Set down the material exactly. Keep every line.

_ _ _ _

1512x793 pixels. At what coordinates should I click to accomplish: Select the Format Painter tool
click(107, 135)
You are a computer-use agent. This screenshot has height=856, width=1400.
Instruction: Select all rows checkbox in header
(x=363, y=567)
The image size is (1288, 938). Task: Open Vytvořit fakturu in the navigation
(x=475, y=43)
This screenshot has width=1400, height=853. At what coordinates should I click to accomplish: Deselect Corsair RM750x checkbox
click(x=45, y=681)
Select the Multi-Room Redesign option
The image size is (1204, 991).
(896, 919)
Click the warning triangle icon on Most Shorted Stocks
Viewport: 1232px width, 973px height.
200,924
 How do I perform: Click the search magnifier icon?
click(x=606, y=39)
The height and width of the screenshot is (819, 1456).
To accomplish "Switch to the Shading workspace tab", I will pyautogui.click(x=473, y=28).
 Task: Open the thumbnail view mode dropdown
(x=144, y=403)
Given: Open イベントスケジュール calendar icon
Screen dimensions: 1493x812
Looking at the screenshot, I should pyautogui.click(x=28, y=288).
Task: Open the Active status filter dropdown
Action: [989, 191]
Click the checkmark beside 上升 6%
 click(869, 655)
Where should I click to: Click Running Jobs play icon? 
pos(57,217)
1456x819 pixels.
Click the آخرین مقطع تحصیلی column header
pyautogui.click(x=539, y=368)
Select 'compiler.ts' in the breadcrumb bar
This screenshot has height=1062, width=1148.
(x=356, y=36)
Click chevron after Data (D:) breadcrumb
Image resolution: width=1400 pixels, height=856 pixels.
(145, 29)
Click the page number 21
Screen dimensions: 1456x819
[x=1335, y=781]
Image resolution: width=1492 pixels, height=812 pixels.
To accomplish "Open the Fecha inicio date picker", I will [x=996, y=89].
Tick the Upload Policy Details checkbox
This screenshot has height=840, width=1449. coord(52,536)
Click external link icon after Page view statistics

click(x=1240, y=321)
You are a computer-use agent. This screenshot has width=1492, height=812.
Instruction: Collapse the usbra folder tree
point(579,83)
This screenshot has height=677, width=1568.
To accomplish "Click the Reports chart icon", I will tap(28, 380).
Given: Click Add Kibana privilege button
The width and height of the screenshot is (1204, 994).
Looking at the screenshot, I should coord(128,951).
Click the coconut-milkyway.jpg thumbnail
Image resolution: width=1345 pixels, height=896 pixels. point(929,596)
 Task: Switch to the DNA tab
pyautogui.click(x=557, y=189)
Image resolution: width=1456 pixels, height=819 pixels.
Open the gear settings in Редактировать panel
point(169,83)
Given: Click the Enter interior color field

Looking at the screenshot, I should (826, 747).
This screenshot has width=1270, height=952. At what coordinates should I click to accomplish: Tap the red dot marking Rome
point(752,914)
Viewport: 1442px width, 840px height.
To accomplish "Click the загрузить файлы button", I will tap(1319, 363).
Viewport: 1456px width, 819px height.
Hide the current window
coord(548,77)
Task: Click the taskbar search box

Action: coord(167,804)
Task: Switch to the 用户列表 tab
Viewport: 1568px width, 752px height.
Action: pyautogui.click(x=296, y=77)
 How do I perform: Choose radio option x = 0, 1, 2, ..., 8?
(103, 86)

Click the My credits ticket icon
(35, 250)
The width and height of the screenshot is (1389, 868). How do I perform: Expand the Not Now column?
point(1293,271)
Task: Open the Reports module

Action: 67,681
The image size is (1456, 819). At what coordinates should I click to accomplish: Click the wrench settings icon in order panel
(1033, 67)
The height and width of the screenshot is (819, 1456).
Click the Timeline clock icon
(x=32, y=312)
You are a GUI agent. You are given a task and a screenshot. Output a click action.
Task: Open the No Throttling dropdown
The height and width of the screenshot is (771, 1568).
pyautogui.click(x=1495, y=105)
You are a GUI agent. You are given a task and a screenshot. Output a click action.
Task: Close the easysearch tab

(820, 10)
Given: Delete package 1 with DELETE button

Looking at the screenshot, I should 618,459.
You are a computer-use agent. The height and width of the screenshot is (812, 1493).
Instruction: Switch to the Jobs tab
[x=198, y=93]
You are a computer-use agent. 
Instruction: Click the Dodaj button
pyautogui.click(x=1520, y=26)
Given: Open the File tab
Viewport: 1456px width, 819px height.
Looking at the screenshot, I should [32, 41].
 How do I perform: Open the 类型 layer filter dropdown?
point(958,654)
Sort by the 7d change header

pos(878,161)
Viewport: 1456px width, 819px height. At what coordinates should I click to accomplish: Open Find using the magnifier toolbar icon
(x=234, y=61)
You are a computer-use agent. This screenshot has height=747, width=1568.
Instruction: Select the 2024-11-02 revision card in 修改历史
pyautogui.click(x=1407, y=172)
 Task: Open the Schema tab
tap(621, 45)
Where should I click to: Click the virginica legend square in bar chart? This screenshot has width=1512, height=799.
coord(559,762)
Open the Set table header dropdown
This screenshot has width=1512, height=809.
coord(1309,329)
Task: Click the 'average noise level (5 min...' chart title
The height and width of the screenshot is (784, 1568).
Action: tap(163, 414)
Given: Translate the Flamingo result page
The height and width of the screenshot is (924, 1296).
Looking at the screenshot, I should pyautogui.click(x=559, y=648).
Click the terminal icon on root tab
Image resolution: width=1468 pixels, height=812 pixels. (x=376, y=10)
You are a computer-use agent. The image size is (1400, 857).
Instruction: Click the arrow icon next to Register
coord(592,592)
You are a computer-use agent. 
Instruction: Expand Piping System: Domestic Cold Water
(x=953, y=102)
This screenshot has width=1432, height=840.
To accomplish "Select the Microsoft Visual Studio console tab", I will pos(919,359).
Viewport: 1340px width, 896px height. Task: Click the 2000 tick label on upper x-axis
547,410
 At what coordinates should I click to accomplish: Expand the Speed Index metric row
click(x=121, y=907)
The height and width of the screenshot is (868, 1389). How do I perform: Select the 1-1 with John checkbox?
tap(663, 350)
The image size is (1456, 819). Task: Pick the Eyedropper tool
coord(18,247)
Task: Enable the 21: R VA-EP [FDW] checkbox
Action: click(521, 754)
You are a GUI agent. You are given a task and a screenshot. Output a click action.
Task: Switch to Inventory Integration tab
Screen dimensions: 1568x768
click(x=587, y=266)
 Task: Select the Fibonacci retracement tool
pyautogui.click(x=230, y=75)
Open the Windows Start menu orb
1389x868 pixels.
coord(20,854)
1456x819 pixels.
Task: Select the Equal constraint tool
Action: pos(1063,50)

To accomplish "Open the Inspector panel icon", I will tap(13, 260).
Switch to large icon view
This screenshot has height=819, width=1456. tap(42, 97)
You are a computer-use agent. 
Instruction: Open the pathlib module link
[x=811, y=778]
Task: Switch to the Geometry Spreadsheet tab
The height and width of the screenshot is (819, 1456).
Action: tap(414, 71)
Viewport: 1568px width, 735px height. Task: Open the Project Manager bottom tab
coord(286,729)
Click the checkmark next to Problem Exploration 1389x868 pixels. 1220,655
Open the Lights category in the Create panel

_ _ _ _

SOLUTION TO THIS TASK:
1512x793 pixels. At what coordinates should I click to accomplish: Select the Format Painter tool
click(107, 135)
You are a computer-use agent. This screenshot has height=856, width=1400.
Instruction: Select all rows checkbox in header
(x=363, y=567)
The image size is (1288, 938). Task: Open Vytvořit fakturu in the navigation
(x=475, y=43)
This screenshot has width=1400, height=853. At what coordinates should I click to accomplish: Deselect Corsair RM750x checkbox
click(x=45, y=681)
Select the Multi-Room Redesign option
The image size is (1204, 991).
(896, 919)
Click the warning triangle icon on Most Shorted Stocks
Viewport: 1232px width, 973px height.
200,924
 How do I perform: Click the search magnifier icon?
click(x=606, y=39)
The height and width of the screenshot is (819, 1456).
To accomplish "Switch to the Shading workspace tab", I will pyautogui.click(x=473, y=28).
 Task: Open the thumbnail view mode dropdown
(x=144, y=403)
Given: Open イベントスケジュール calendar icon
Screen dimensions: 1493x812
Looking at the screenshot, I should pyautogui.click(x=28, y=288).
Task: Open the Active status filter dropdown
Action: [989, 191]
Click the checkmark beside 上升 6%
 click(869, 655)
Where should I click to: Click Running Jobs play icon? 
pos(57,217)
1456x819 pixels.
Click the آخرین مقطع تحصیلی column header
pyautogui.click(x=539, y=368)
Select 'compiler.ts' in the breadcrumb bar
This screenshot has height=1062, width=1148.
(x=356, y=36)
Click chevron after Data (D:) breadcrumb
Image resolution: width=1400 pixels, height=856 pixels.
(145, 29)
Click the page number 21
Screen dimensions: 1456x819
[x=1335, y=781]
Image resolution: width=1492 pixels, height=812 pixels.
To accomplish "Open the Fecha inicio date picker", I will [x=996, y=89].
Tick the Upload Policy Details checkbox
This screenshot has height=840, width=1449. coord(52,536)
Click external link icon after Page view statistics

click(x=1240, y=321)
You are a computer-use agent. This screenshot has width=1492, height=812.
Instruction: Collapse the usbra folder tree
point(579,83)
This screenshot has height=677, width=1568.
To accomplish "Click the Reports chart icon", I will tap(28, 380).
Given: Click Add Kibana privilege button
The width and height of the screenshot is (1204, 994).
Looking at the screenshot, I should coord(128,951).
Click the coconut-milkyway.jpg thumbnail
Image resolution: width=1345 pixels, height=896 pixels. point(929,596)
 Task: Switch to the DNA tab
pyautogui.click(x=557, y=189)
Image resolution: width=1456 pixels, height=819 pixels.
Open the gear settings in Редактировать panel
point(169,83)
Given: Click the Enter interior color field

Looking at the screenshot, I should (826, 747).
This screenshot has width=1270, height=952. At what coordinates should I click to accomplish: Tap the red dot marking Rome
point(752,914)
Viewport: 1442px width, 840px height.
To accomplish "Click the загрузить файлы button", I will tap(1319, 363).
Viewport: 1456px width, 819px height.
Hide the current window
coord(548,77)
Task: Click the taskbar search box

Action: coord(167,804)
Task: Switch to the 用户列表 tab
Viewport: 1568px width, 752px height.
Action: pyautogui.click(x=296, y=77)
 How do I perform: Choose radio option x = 0, 1, 2, ..., 8?
(103, 86)

Click the My credits ticket icon
(35, 250)
The width and height of the screenshot is (1389, 868). How do I perform: Expand the Not Now column?
point(1293,271)
Task: Open the Reports module

Action: 67,681
The image size is (1456, 819). At what coordinates should I click to accomplish: Click the wrench settings icon in order panel
(1033, 67)
The height and width of the screenshot is (819, 1456).
Click the Timeline clock icon
(x=32, y=312)
You are a GUI agent. You are given a task and a screenshot. Output a click action.
Task: Open the No Throttling dropdown
The height and width of the screenshot is (771, 1568).
pyautogui.click(x=1495, y=105)
You are a GUI agent. You are given a task and a screenshot. Output a click action.
Task: Close the easysearch tab

(820, 10)
Given: Delete package 1 with DELETE button

Looking at the screenshot, I should 618,459.
You are a computer-use agent. The height and width of the screenshot is (812, 1493).
Instruction: Switch to the Jobs tab
[x=198, y=93]
You are a computer-use agent. 
Instruction: Click the Dodaj button
pyautogui.click(x=1520, y=26)
Given: Open the File tab
Viewport: 1456px width, 819px height.
Looking at the screenshot, I should [32, 41].
 How do I perform: Open the 类型 layer filter dropdown?
point(958,654)
Sort by the 7d change header

pos(878,161)
Viewport: 1456px width, 819px height. At what coordinates should I click to accomplish: Open Find using the magnifier toolbar icon
(x=234, y=61)
You are a computer-use agent. This screenshot has height=747, width=1568.
Instruction: Select the 2024-11-02 revision card in 修改历史
pyautogui.click(x=1407, y=172)
 Task: Open the Schema tab
tap(621, 45)
Where should I click to: Click the virginica legend square in bar chart? This screenshot has width=1512, height=799.
coord(559,762)
Open the Set table header dropdown
This screenshot has width=1512, height=809.
coord(1309,329)
Task: Click the 'average noise level (5 min...' chart title
The height and width of the screenshot is (784, 1568).
Action: tap(163, 414)
Given: Translate the Flamingo result page
The height and width of the screenshot is (924, 1296).
Looking at the screenshot, I should pyautogui.click(x=559, y=648).
Click the terminal icon on root tab
Image resolution: width=1468 pixels, height=812 pixels. (x=376, y=10)
You are a computer-use agent. The image size is (1400, 857).
Instruction: Click the arrow icon next to Register
coord(592,592)
You are a computer-use agent. 
Instruction: Expand Piping System: Domestic Cold Water
(x=953, y=102)
This screenshot has width=1432, height=840.
To accomplish "Select the Microsoft Visual Studio console tab", I will pos(919,359).
Viewport: 1340px width, 896px height. Task: Click the 2000 tick label on upper x-axis
547,410
 At what coordinates should I click to accomplish: Expand the Speed Index metric row
click(x=121, y=907)
The height and width of the screenshot is (868, 1389). How do I perform: Select the 1-1 with John checkbox?
tap(663, 350)
The image size is (1456, 819). Task: Pick the Eyedropper tool
coord(18,247)
Task: Enable the 21: R VA-EP [FDW] checkbox
Action: click(521, 754)
You are a GUI agent. You are given a task and a screenshot. Output a click action.
Task: Switch to Inventory Integration tab
Screen dimensions: 1568x768
click(x=587, y=266)
 Task: Select the Fibonacci retracement tool
pyautogui.click(x=230, y=75)
Open the Windows Start menu orb
1389x868 pixels.
coord(20,854)
1456x819 pixels.
Task: Select the Equal constraint tool
Action: pos(1063,50)

To accomplish "Open the Inspector panel icon", I will tap(13, 260).
Switch to large icon view
This screenshot has height=819, width=1456. tap(42, 97)
You are a computer-use agent. 
Instruction: Open the pathlib module link
[x=811, y=778]
Task: Switch to the Geometry Spreadsheet tab
The height and width of the screenshot is (819, 1456).
Action: tap(414, 71)
Viewport: 1568px width, 735px height. Task: Open the Project Manager bottom tab
coord(286,729)
Click the checkmark next to Problem Exploration 1389x868 pixels. 1220,655
Open the Lights category in the Create panel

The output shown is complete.